Mensen denken dat een 'mechubad', iemand die geëerd wordt, iemand is die geëerd wordt met diners en getuigschriften. Ben Zoma zegt dat dit geen bewijs is voor iemand die geëerd wordt. Iemand die waarde in een ieder van zijn medemensen vindt en hen eert en respecteert, die is echt voornaam en geëerd.

N.B. De neiging waarover Ben Zoma spreekt hoeft niet zozeer alleen de kwade neiging te zijn. Het kan ook een onbedwingbare neiging zijn zoals roken, pralerij, overeten ed. Om deze verleidingen en ondeugden te overwinnen zijn vaak enorme krachten vereist.

'Ben Zoma zegt.....Wie is rijk? Hij die tevreden is met zijn lot.' (4:1)

Waarom heeft Ben Zoma niet gezegd dat een rijke, rijk is wanneer hij tevreden met zijn geld is? Het woord voor rijk asjier [ajin-sjin-joed-resj] is een acroniem van ogen (enajim dat met de letter ajin begint), tanden (sjinajim dat met de letter sjin begint), handen (jadajim dat met de letter joed begint) en voeten (raglajim dat met de letter resj begint). HaSjem heeft deze lichaamsdelen als een geschenk aan de mensen gegeven en Hij verwacht van ons dat wij deze geschenken gebruiken voor Torastudie, gebed en voor goede daden.

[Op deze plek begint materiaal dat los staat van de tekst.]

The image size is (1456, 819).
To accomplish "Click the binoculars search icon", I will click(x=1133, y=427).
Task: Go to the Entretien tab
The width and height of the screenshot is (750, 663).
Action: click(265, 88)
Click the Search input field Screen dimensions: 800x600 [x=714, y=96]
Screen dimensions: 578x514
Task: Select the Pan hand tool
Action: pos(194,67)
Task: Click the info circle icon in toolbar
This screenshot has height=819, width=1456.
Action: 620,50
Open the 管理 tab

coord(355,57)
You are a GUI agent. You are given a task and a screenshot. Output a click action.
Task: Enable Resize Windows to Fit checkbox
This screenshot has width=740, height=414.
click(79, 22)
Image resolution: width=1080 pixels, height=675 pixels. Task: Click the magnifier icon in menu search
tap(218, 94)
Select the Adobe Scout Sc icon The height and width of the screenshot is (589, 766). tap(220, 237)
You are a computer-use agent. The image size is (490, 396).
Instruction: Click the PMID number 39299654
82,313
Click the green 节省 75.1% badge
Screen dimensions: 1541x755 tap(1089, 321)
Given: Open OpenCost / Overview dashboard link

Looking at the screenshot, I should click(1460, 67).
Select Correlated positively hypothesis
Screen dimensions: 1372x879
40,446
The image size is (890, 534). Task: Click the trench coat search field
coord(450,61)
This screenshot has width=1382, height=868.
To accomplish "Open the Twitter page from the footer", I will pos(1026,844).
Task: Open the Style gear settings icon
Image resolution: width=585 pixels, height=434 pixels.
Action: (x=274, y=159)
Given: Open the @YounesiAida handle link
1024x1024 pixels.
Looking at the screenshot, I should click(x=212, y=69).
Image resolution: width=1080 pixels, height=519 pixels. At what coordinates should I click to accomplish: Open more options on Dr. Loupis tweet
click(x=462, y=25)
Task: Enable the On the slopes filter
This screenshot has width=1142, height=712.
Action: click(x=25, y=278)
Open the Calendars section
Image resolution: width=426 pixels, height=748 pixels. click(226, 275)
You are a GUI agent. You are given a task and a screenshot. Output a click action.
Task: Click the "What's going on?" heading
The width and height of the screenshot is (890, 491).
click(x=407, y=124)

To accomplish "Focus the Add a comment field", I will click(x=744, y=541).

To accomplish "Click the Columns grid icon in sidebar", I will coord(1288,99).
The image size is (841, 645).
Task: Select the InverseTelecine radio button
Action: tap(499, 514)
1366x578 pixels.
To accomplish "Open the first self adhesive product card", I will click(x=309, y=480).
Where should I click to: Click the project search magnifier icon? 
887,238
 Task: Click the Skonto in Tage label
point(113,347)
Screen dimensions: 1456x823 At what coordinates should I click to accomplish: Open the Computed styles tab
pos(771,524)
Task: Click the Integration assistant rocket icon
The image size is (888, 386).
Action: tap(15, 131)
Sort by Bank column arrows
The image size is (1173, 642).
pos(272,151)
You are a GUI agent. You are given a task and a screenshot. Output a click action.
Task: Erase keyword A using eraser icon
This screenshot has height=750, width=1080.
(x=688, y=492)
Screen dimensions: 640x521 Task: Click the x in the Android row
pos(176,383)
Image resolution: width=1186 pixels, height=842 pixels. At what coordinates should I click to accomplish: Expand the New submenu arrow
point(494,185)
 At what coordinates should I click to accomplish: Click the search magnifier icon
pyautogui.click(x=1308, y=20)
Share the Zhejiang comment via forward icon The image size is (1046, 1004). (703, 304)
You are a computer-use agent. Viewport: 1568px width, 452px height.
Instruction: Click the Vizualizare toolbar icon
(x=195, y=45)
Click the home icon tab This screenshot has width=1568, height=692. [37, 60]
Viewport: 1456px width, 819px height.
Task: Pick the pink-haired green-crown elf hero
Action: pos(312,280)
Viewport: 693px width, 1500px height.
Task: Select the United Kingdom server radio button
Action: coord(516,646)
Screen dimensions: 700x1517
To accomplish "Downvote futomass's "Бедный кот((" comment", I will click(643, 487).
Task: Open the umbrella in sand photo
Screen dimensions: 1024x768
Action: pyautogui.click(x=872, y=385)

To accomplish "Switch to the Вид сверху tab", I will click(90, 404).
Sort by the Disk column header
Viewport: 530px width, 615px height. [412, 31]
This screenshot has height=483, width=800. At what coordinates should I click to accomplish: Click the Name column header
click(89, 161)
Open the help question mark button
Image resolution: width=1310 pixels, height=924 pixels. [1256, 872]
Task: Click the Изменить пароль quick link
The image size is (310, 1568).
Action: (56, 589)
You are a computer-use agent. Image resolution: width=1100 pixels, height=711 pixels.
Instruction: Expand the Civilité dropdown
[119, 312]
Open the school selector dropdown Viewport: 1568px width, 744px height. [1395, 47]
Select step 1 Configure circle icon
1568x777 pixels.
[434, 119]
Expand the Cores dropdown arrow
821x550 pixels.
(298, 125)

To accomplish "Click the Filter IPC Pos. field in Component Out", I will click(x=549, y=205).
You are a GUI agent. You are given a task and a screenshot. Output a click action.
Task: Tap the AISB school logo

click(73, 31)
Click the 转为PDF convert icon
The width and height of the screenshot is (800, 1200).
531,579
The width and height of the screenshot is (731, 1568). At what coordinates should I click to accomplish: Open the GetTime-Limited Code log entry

De ogen dienen gebruikt te worden voor het studeren van de Tora en voor een goede en positieve kijk op onze medemensen. Met onze tanden moeten wij geschikt kosjer voedsel nuttigen en goed over anderen spreken. De handen dienen voor het geven van liefdadigheid en voor het uitsteken van een helpende hand aan de behoeftige. Met de voeten moeten wij naar de synagoge en naar het leerhuis gaan.

Iemand die 'gezonde' ogen, tanden, handen en voeten heeft is inderdaad rijk en moet HaSjem dankbaar zijn. Iemand die tevreden is met zijn lot d.w.z. met de geschenken, die hij van HaSjem heeft gekregen, en zijn lichaam gebruikt zoals HaSjem het bedoeld heeft, is inderdaad een 'asjier', een rijkaard onafhankelijk van de hoeveelheid geld die hij bezit.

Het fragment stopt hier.